Des sites au blogs d’informations générales, en passant par les réseaux sociaux, du bouche à oreille ou autres moyens de communications, tous rapportent depuis hier jeudi 24 août que le parti au pouvoir depuis quatre décennies en Angola, le Mouvement populaire pour la libération de l'Angola (MPLA), a remporté les élections générales disputées mercredi avec plus de 64% des suffrages, a annoncé jeudi la Commission nationale électorale (CNE).Le candidat du MPLA, Joao Lourenço, succédera donc à la tête du pays au président José Eduardo dos Santos, qui a décidé de quitter le pouvoir après un règne sans partage de trente-huit ans. Les deux principaux concurrents du MPLA : l'Unita (Union nationale pour l'indépendance totale de l'Angola) et la Casa-CE - ont respectivement recueilli 24,04% et 8,56% des voix, a précisé au cours d'une conférence de presse la porte-parole de la CNE, Julia Ferreira.

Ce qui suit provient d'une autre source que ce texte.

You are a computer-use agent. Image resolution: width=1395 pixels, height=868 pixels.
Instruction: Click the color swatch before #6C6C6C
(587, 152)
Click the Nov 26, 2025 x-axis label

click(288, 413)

D’après surtout l’Agence d’informations générales qui a officiellement relayé cette nouvelle en provenance d’Angola qu’avec ce scrutin, le MPLA, au pouvoir depuis l'indépendance, arrachée par l'Angola au Portugal en 1975, conserve la majorité absolue des 220 sièges du Parlement. Bientôt âgé de 75 ans, M. dos Santos, fatigué par la maladie, avait annoncé à la fin de l'année dernière qu'il ne briguerait pas de nouveau mandat. Il doit toutefois conserver la présidence du MPLA jusqu'en 2022. Lourenço, un ancien général de 64 ans, hérite d'un pays secoué depuis trois ans par une grave crise économique, causée par la chute brutale des prix du pétrole, sa principale ressource. Il a promis pendant sa campagne un « miracle économique » et de lutter contre la corruption. L'agence de presse Belga considère que les adversaires du régime accusent M. dos Santos d'avoir fait main basse sur la plupart des richesses du pays, une situation symbolisée par la nomination l'an dernier de sa fille Isabel, considérée comme la femme la plus riche d'Afrique, à la tête de la compagnie pétrolière nationale, la Sonangol. Malgré sa manne pétrolière, l'Angola reste un des pays les plus pauvres de la planète.